**EXERCISE PROMPT:** Retrieve every line of the data holding the word "agent".

────────

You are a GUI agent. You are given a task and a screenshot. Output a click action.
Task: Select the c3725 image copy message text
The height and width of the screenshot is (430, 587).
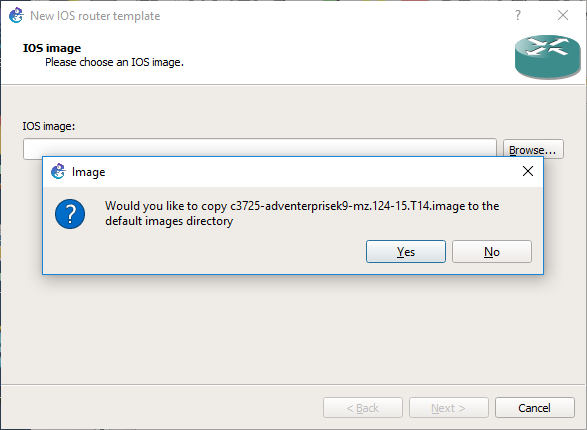pos(302,213)
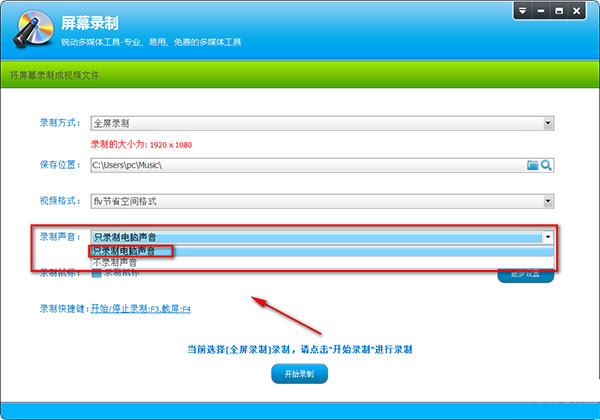Toggle the 录制鼠标 checkbox
The height and width of the screenshot is (420, 600).
(x=96, y=273)
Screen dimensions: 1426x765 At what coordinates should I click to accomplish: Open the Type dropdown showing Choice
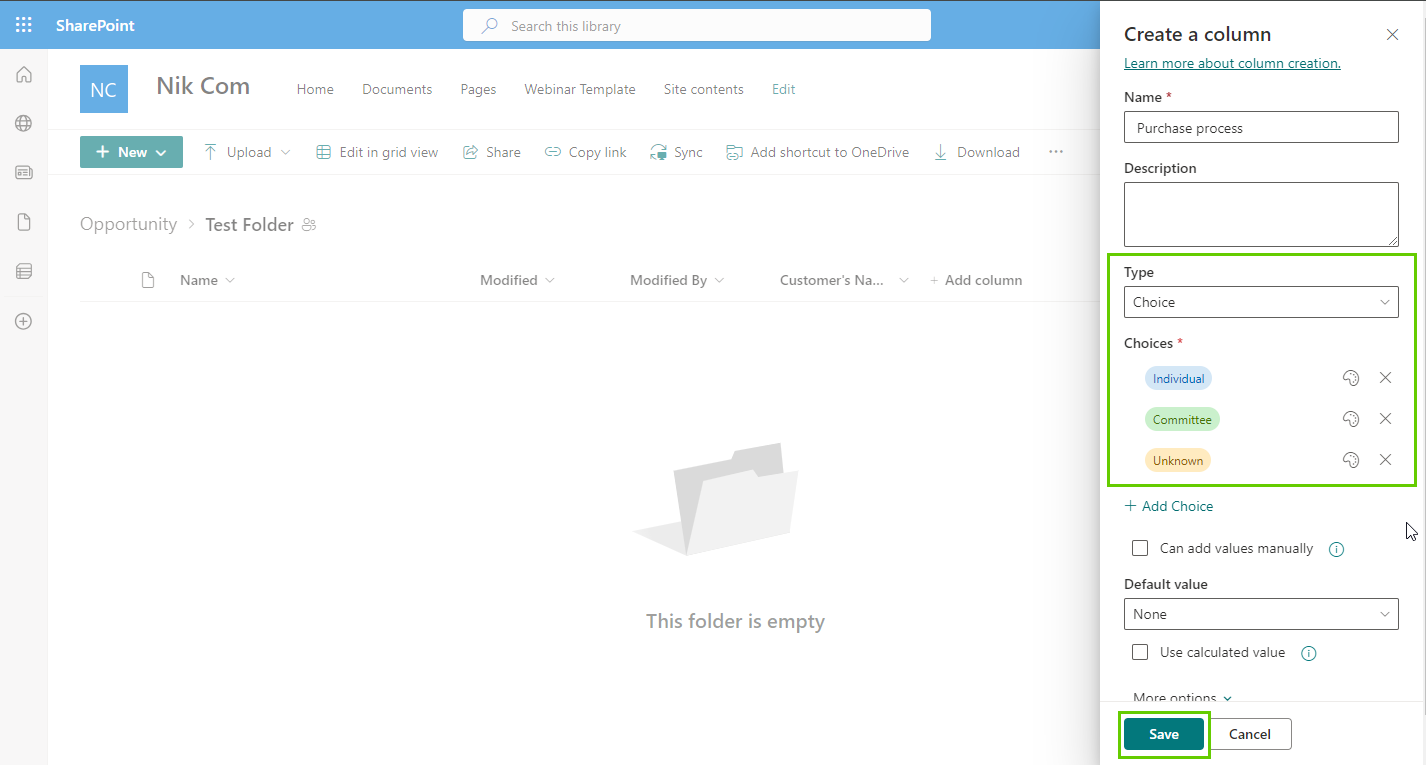pyautogui.click(x=1260, y=302)
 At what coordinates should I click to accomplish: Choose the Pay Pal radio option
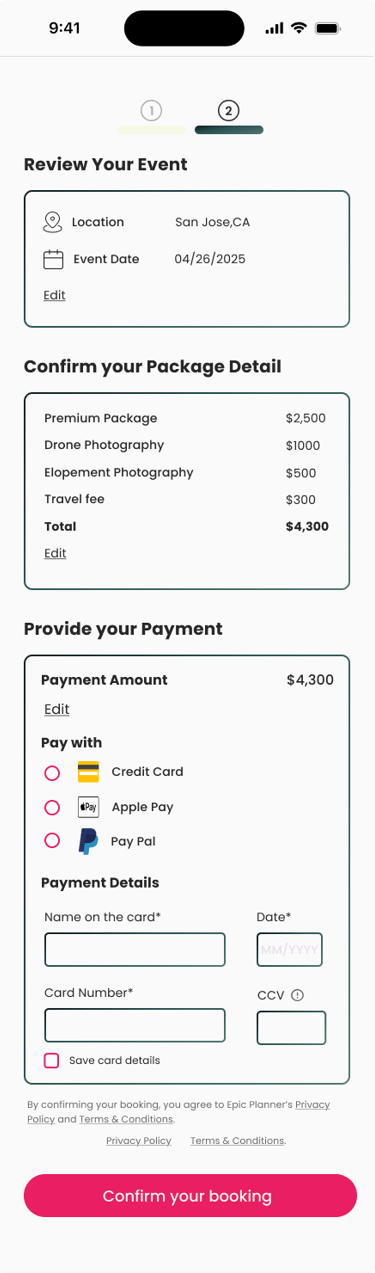click(x=52, y=841)
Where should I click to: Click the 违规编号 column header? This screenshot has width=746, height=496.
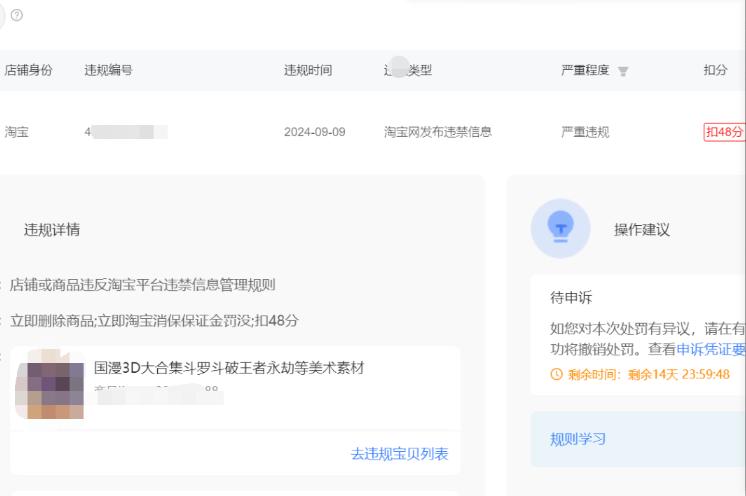[x=108, y=70]
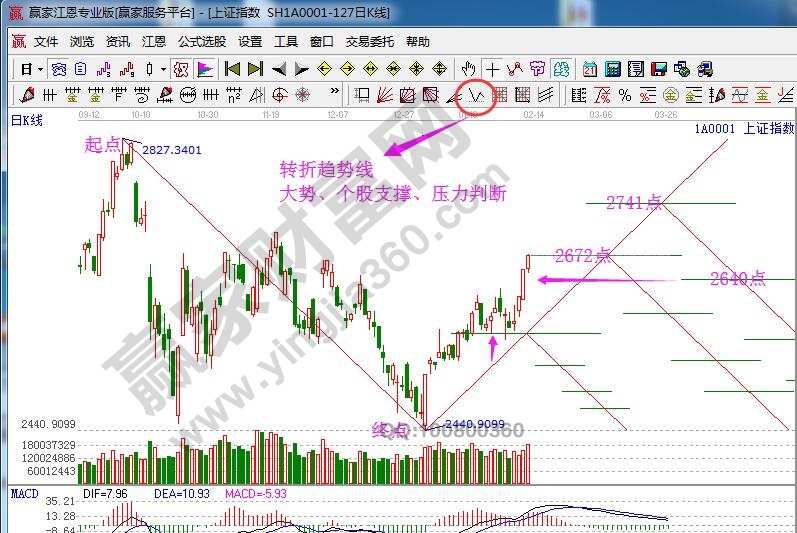Select the circled turning trend line tool
Screen dimensions: 797x533
point(478,96)
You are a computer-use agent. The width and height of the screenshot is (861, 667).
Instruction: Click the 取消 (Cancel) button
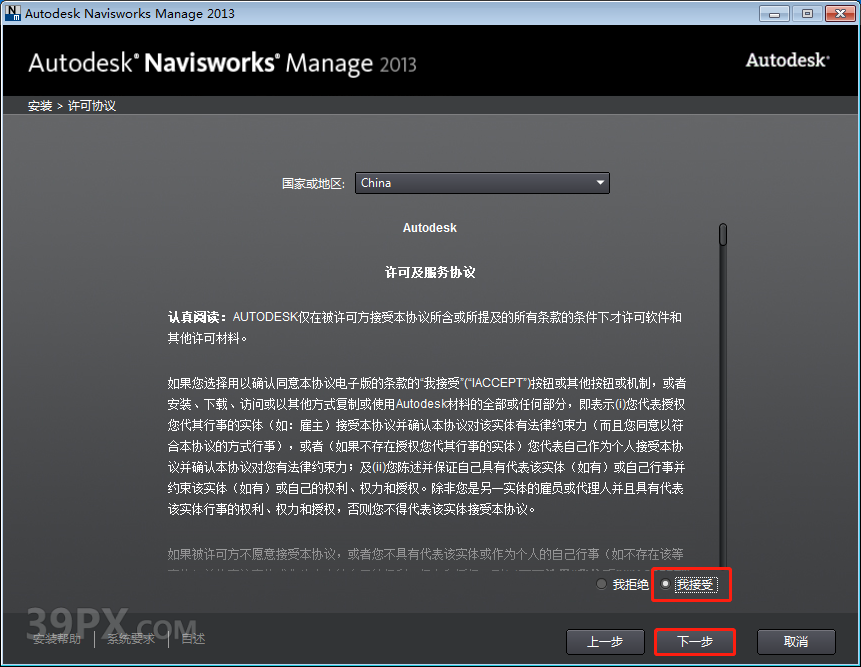[795, 641]
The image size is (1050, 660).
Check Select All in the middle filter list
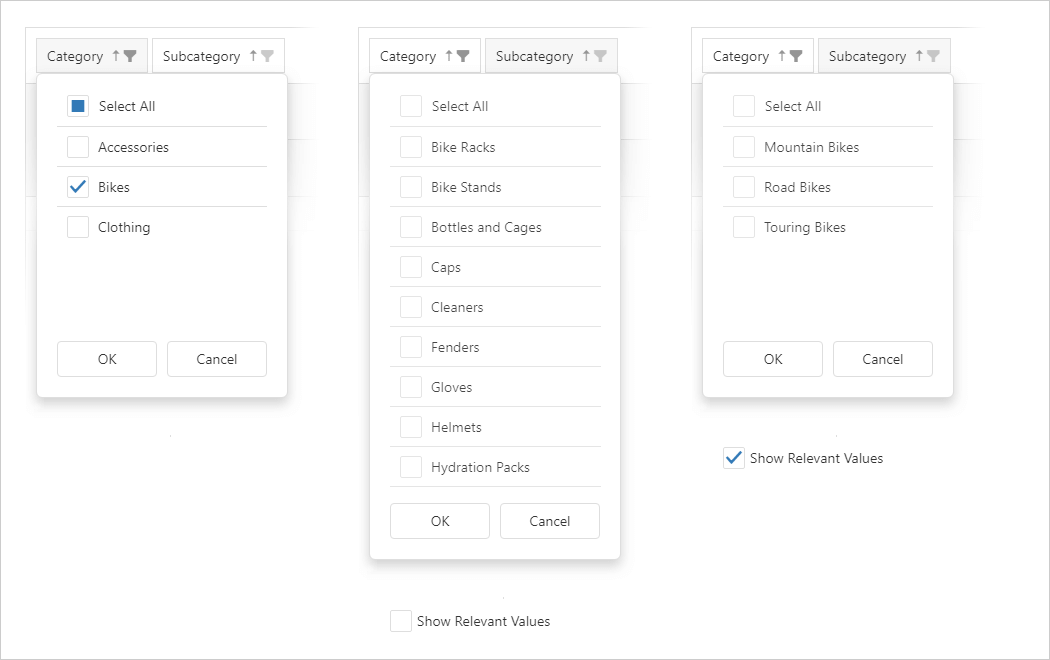point(411,106)
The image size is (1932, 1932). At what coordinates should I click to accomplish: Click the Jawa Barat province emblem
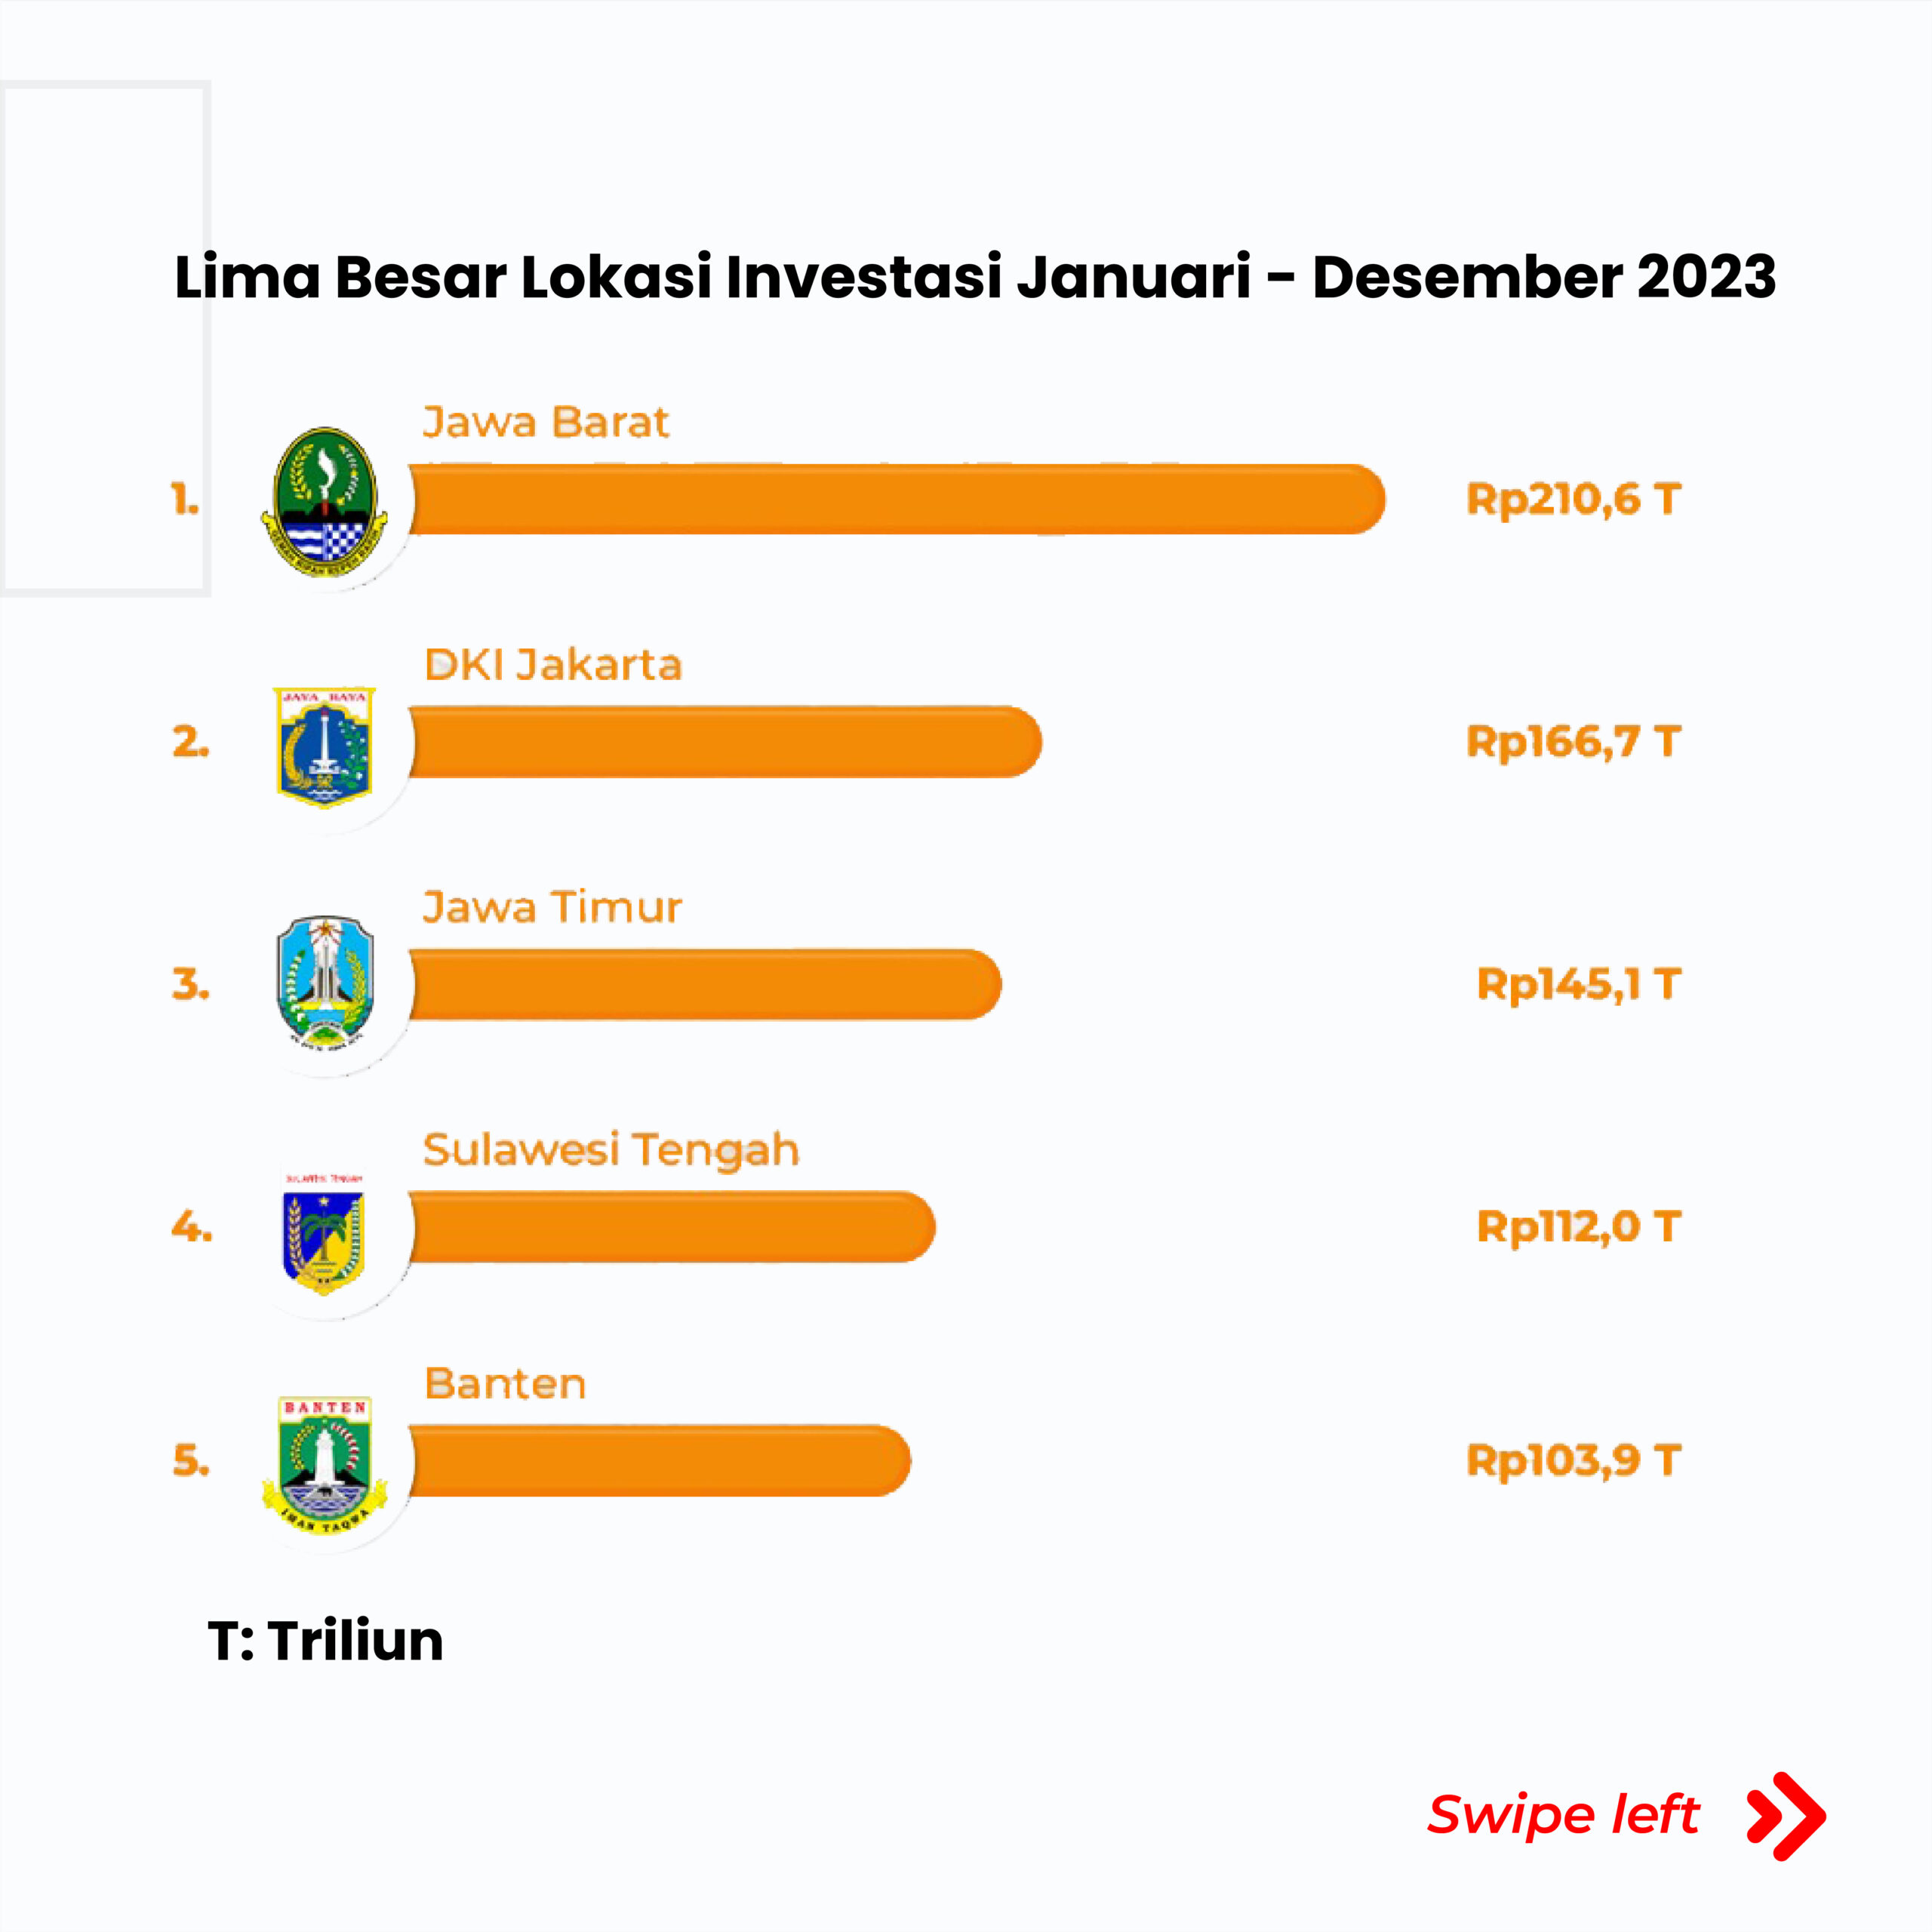point(324,501)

────────

**FINAL ANSWER:**
You are a GUI agent. You are given a task and a screenshot. Output a click action.
You are a computer-use agent. The width and height of the screenshot is (861, 667).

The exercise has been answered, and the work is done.